YASO’s offer intricately links technology and infrastructure to offer a streamlined service. A highlight of my trip was visiting YASO’s warehouses in Ningbo. Picking and packing engines, with cameras everywhere feeding live to Alibaba and customs. E-commerce sales revolve around promotional shopping festivals like 6/18 (June 18th) and Singles’ Day (11th November). During these periods, warehouse capacity and speed need to increase five to ten-fold, with hundreds of thousands of parcels dispatched daily. Should warehouses achieve anything less than 99% accuracy, they are fined. When launching in China, brands must expect their sales to fluctuate in line with these festivals, a reason why local know-how is essential.

The art of influencing rules brands’ success in China. Known as Key Opinion Leaders, ‘KOLs’, they are more than just influencers: they are shopfronts for brands. Choosing the right KOL to champion your product is everything and requires serious consideration as to the possible buyer, an area YASO assists with closely.

This brings me to the malls. I was keen to look round a few to better understand the Chinese customer and how they shop. I was particularly interested to see how beauty was operating and had a few immediate observations. There are no drugstores in China. There is the odd Sephora but they are dying and empty. As a Brit, I find the bright lights of Boots quite comforting. In China, familiarity is retail suicide. Shops change every 6 months, a rotation of ‘IP rich’ experiences designed to shock and excite. The most astonishing of which was a vagazzled Cutty Sark-esque ship in the centre of Shanghai, which was, naturally, Louis Vuitton’s flagship store.  

The takeaway is this: the Chinese customer is demanding. The only beauty store I saw packed was one only selling samples because nobody wants to commit to large bottles on their first purchase. Despite this, customers are willing to try new products and whole categories can launch in months. Home scenting did not exist until just a few years ago, now the malls are lined with Aesops and Diptyques and a number of high-end Chinese alternatives. Western brands must sniff out products and categories that haven’t yet become a thing in China, or else China will get there first (and cheaper).
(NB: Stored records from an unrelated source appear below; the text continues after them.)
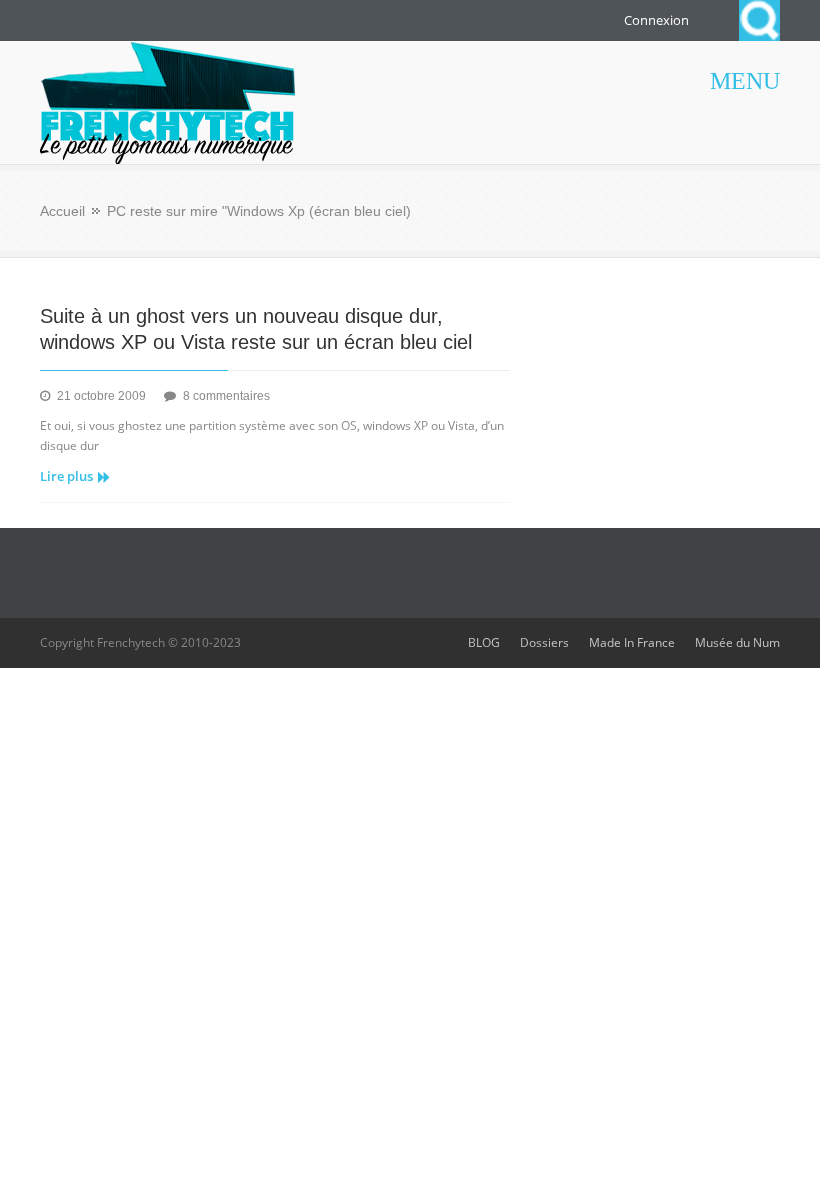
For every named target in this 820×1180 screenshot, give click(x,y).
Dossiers (544, 642)
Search (759, 20)
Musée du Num (737, 642)
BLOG (484, 642)
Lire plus (66, 476)
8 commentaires (226, 396)
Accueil (62, 211)
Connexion (656, 20)
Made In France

A key point of note is that nobody actually buys anything in the shops. The malls are adverts, the supermarkets a gamified experience where customers scan what they want and 30 minutes later Alibaba delivers everything to their door. This extends to cafés and restaurants. Every morning, bemused, I waited 15 minutes for my cappuccino despite being the only customer, as I was behind a backlog of coffees pre-ordered on WeChat.
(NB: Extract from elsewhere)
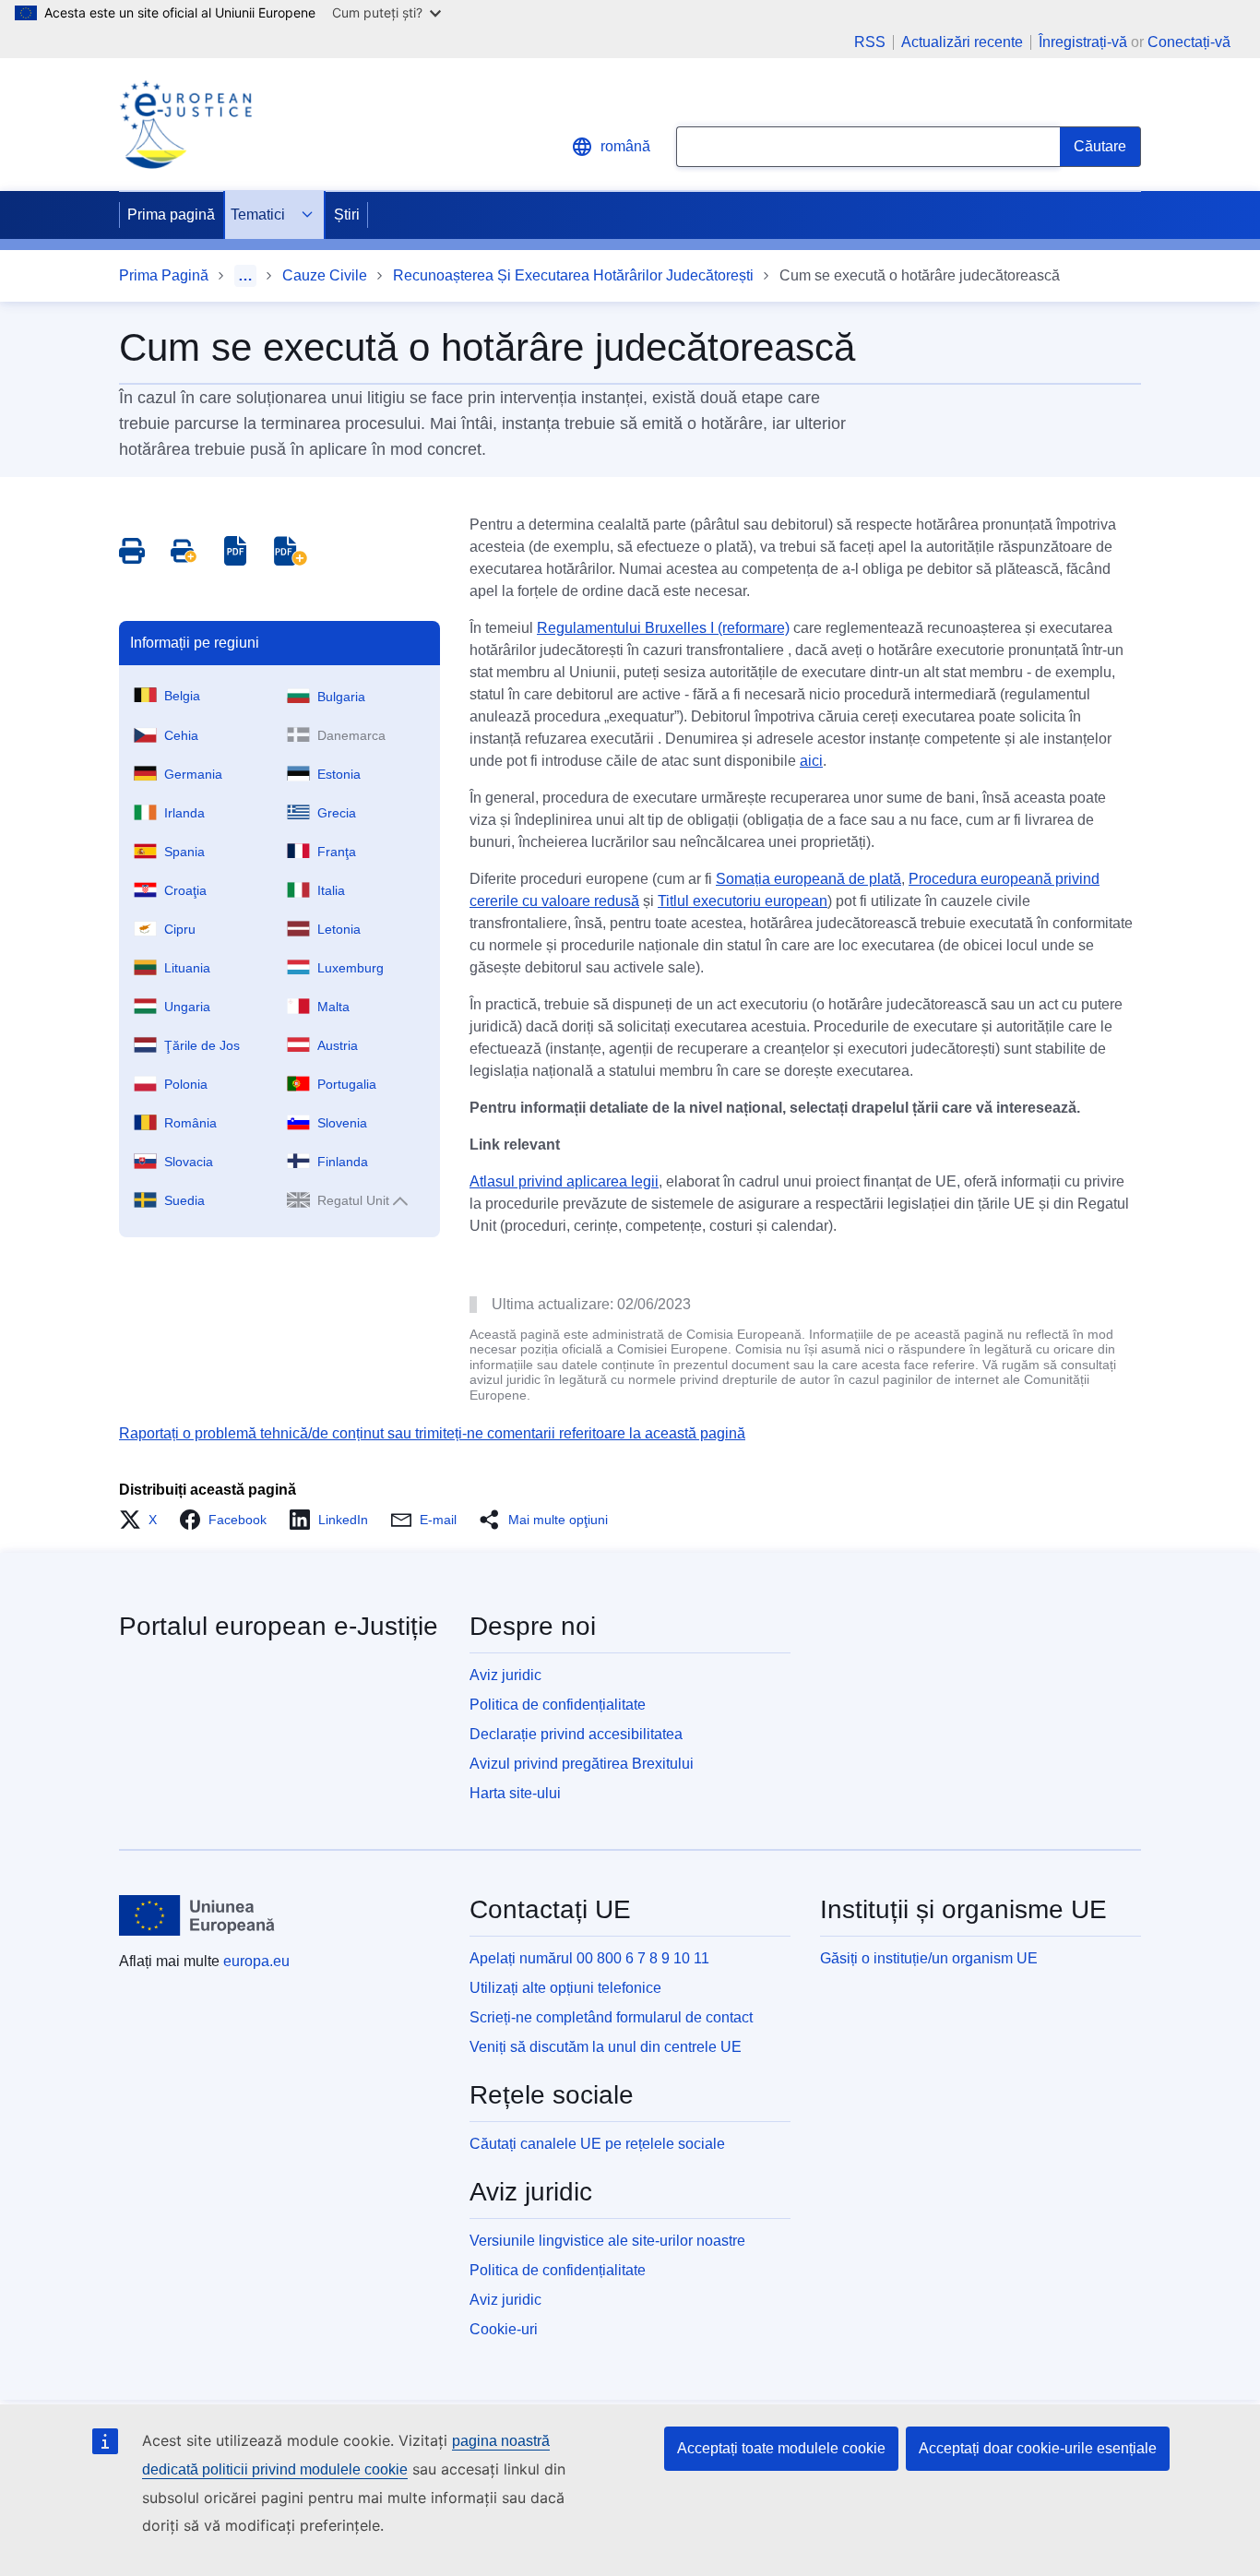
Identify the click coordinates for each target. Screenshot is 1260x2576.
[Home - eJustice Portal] (185, 124)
You realise quickly that while, for locals, China moves ten times quicker than the rest of the world, as a foreigner with no Chinese, there is friction. You can’t pay with your credit card (WeChat pay or Alibaba only); everything else you buy is done via apps which offer instant delivery, gradually disintermediating the corner shop market. But if you can’t speak Chinese, good luck trying navigate an entirely Mandarin interface to buy tampons at 11pm.

And this is precisely why YASO exists. Yes, China is becoming more accessible to tourists and business owners, but nevertheless every one of YASO’s customers described it as a ‘black hole’ unless you have the right partner to support you in the market. Instant access to sales data, marketing analytics: information we take for granted across much of the world. But until today, China’s ecommerce partners were legacy distributors who might have provided brands with a PDF every 2 months. Meanwhile, YASO’s tech integrates brands directly with social and ecommerce platforms, feeding them with a live dashboard of sales data, allowing them to make dynamic merchandising decisions.

In a market so advanced, YASO is one of the few platforms offering a service in keeping with impatience of the customer.